Last week, Engine participated in the Securities and Exchange Commission’s (SEC) 34th annual Government Business Forum on Small Business Capital Formation, where industry and government experts shared their perspectives and made recommendations on capital access issues for small and emerging companies.
A lot has happened since the last forum in 2014. In March, the Commission adopted rules to implement Title IV of the JOBS Act, also known as Reg A+, which allows private companies to raise a limited amount of capital without having to meet many of the onerous disclosure and reporting conditions required of publicly-traded companies. And just last month, the Commission finalized crowdfunding rules that will allow startups to raise capital from everyday investors over the Internet, marking the completion of the Jumpstart Our Business Startups Act (JOBS Act) rulemaking process.
While it will take time to assess the impacts of these newer rulemakings, the SEC and other stakeholders have been closely monitoring other developments in small business capital markets to help glean lessons to guide future Commission policy. In 2013, the SEC lifted the ban on general solicitation, allowing companies to publicly advertise that they’re raising money. AngelList, a leading equity crowdfunding portal for accredited investors, allows issuers on its site to use general solicitation. However, AngelList’s COO Kevin Laws noted that in the past six months, only two percent of deals on the platform took the public, general solicitation route. The other 98 percent were limited to a private list of investors.
This data from AngelList affirmed what SEC Chairwoman Mary Jo White’s noted in her welcome remarks (and something we have lamented): compared to traditional private capital-raising options, general solicitation still makes up an extremely small portion of the offering market. So why the poor showing? Startups are wary of this funding path because of the unclear definition of what exactly constitutes “general solicitation,” as well as onerous requirements for verifying accredited investor status. The good news, though, is that the Commission has “not observed widespread fraud, as some had feared would occur.”

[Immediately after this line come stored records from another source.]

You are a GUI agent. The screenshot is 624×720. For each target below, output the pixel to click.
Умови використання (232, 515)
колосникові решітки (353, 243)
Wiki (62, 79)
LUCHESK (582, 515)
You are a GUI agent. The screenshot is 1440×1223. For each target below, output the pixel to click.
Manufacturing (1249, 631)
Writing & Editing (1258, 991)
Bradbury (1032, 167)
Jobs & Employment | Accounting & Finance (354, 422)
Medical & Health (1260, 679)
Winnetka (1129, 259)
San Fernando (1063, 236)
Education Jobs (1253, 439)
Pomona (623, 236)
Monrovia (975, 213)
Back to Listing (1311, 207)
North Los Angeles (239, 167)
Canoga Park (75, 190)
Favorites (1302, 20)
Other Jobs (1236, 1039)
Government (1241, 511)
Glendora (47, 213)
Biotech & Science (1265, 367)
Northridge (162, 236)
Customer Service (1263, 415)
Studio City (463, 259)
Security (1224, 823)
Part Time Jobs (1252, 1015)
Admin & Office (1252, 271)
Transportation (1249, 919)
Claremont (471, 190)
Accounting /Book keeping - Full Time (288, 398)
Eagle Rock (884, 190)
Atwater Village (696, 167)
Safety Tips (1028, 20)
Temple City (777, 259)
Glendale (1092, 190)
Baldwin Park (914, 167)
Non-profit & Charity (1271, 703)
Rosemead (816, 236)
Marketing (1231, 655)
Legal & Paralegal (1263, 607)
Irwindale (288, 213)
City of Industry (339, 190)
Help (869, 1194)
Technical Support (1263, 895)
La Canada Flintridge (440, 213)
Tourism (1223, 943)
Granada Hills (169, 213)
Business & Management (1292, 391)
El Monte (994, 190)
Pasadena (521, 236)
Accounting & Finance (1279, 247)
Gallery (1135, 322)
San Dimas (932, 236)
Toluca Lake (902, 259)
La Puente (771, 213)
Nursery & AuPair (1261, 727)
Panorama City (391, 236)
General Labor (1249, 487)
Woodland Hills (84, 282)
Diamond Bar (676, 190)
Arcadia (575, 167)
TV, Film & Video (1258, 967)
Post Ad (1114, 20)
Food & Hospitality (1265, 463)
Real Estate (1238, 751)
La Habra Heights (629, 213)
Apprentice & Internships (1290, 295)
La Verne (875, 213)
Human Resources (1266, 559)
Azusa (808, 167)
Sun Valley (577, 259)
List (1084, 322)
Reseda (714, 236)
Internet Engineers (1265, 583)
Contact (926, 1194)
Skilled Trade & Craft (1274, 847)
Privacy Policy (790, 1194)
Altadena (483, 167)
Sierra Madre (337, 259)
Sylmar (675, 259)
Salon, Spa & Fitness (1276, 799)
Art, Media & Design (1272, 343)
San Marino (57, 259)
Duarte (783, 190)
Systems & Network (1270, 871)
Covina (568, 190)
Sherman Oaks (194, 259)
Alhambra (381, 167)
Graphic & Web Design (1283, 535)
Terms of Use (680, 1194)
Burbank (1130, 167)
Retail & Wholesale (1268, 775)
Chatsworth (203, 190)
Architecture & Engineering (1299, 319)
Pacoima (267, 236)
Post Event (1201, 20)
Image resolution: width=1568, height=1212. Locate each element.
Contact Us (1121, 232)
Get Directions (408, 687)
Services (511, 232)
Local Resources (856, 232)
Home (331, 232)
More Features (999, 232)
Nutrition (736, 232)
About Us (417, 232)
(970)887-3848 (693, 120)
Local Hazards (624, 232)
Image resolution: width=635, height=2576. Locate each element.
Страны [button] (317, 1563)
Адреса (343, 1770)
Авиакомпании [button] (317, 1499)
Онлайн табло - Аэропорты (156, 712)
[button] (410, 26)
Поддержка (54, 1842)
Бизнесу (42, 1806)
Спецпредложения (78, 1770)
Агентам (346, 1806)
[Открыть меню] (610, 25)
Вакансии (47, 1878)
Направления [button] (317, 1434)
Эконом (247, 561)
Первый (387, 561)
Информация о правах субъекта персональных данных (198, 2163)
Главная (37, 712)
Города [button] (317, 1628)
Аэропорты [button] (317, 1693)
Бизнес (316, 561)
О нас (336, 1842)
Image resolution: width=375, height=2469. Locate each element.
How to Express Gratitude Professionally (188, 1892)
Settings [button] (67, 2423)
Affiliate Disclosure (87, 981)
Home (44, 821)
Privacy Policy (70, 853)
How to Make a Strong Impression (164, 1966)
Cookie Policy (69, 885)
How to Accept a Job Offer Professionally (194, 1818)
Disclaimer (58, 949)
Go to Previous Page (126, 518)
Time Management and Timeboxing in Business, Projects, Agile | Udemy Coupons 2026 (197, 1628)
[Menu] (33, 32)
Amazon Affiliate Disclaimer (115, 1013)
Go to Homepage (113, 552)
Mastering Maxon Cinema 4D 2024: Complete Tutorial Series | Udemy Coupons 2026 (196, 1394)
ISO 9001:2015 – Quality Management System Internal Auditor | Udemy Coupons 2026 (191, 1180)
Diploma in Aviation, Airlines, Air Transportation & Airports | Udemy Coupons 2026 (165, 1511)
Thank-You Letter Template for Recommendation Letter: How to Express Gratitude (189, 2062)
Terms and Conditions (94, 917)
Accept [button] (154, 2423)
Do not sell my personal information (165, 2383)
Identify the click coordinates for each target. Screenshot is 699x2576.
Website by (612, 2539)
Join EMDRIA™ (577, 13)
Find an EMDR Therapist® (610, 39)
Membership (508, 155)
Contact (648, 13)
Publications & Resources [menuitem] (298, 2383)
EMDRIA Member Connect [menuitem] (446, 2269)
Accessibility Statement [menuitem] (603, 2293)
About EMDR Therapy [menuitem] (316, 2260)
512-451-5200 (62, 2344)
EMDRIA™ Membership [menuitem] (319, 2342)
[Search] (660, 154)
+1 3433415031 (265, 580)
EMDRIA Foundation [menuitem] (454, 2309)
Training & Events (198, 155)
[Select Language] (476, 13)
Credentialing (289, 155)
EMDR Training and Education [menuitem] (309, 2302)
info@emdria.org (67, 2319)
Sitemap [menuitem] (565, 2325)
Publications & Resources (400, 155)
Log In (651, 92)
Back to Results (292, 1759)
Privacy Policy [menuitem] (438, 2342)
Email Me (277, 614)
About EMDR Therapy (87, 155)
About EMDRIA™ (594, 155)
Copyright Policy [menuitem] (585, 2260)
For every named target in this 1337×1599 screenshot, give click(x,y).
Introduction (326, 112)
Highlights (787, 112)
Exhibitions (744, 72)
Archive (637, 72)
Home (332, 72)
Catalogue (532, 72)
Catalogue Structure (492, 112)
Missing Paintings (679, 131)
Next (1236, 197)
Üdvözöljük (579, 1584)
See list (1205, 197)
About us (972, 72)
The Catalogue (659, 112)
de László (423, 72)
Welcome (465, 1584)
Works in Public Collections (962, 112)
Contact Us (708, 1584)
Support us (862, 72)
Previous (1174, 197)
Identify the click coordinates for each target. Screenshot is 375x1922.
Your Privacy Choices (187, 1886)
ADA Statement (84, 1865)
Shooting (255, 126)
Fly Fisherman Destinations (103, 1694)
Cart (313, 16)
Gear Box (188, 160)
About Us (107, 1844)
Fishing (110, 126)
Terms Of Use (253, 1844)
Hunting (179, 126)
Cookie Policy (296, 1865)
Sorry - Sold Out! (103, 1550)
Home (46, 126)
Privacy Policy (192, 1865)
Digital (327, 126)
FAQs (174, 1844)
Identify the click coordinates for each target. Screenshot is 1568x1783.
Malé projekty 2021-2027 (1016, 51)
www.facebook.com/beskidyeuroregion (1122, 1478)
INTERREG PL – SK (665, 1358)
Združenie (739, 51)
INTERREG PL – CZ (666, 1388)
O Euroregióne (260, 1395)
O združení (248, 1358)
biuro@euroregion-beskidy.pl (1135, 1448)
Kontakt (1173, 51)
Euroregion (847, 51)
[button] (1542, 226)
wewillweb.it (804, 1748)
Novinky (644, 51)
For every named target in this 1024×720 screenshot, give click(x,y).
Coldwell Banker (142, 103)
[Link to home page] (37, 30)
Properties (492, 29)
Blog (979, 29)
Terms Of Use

The use of Reg A+ has also been tepid since becoming effective in June. While the SEC has not yet compiled comprehensive data on the impact of these rules, Sara Hanks, CEO of Crowdcheck, reported that she has seen only around 25 filings of variable quality. She attributed this lackluster showing to a number of factors (it takes a long time to do a Reg A+ filing and the rules are still relatively young), but emphasized that state-level registration requirements for companies seeking less than $20 million are a huge deterrent. We have expressed concerns about this and echo Sara’s wish list for improvements to the coordinated review process, a single filing form, and a single payment process. Each of these changes would simplify the Reg A+ process and incentivize participation by small and emerging companies.
Finally, participants were eager to discuss the Commission’s most recent rulemaking: investment crowdfunding for non-accredited investors. While the rules will not be effective until May 2016, stakeholders (including Engine) are already advocating for modifications to ensure the crowdfunding market achieves its full potential.
One improvement recommended by Kevin Laws was to allow non-accredited crowdfunding investors to participate in alternative investment vehicles like the syndicates common on AngelList. Syndicates, which have been enormously successful in the accredited crowdfunding market, allow for known investors to create funds in which other investors can participate, allowing less experienced investors to benefit from an insider’s expertise (for a more detailed explanation of how they work, see AngelList’s FAQs). Under Title III of the JOBS Act, syndicates, funds, or other special purpose vehicles (“SPVs”) are not eligible for the crowdfunding exemption due to limits on which entities can raise capital through non-accredited crowdfunding. But as we’ve argued, syndicates and other SPVs allow for additional investor protections and portfolio diversification while simplifying the fundraising process for issuers. Congressional action on this piece would make investment crowdfunding in the U.S. safer and more profitable for non-accredited investors.
As the impacts of the JOBS Act are realized, we will see both successes and failures. And importantly, modifications will need to be made. The early, meager response to both general solicitation and Reg A+ should not discount the enormous potential they represent. Instead, it should incent policymakers to pursue solutions that will improve upon the statute and regulatory framework. It is important that constructive conversations like those that took place at last week’s forum continue. A dialogue between those on the ground and those in government is essential to realizing the the original intent of the JOBS Act: facilitating access to capital for innovative entrepreneurs to launch tomorrow’s startups, create jobs, and drive economic growth.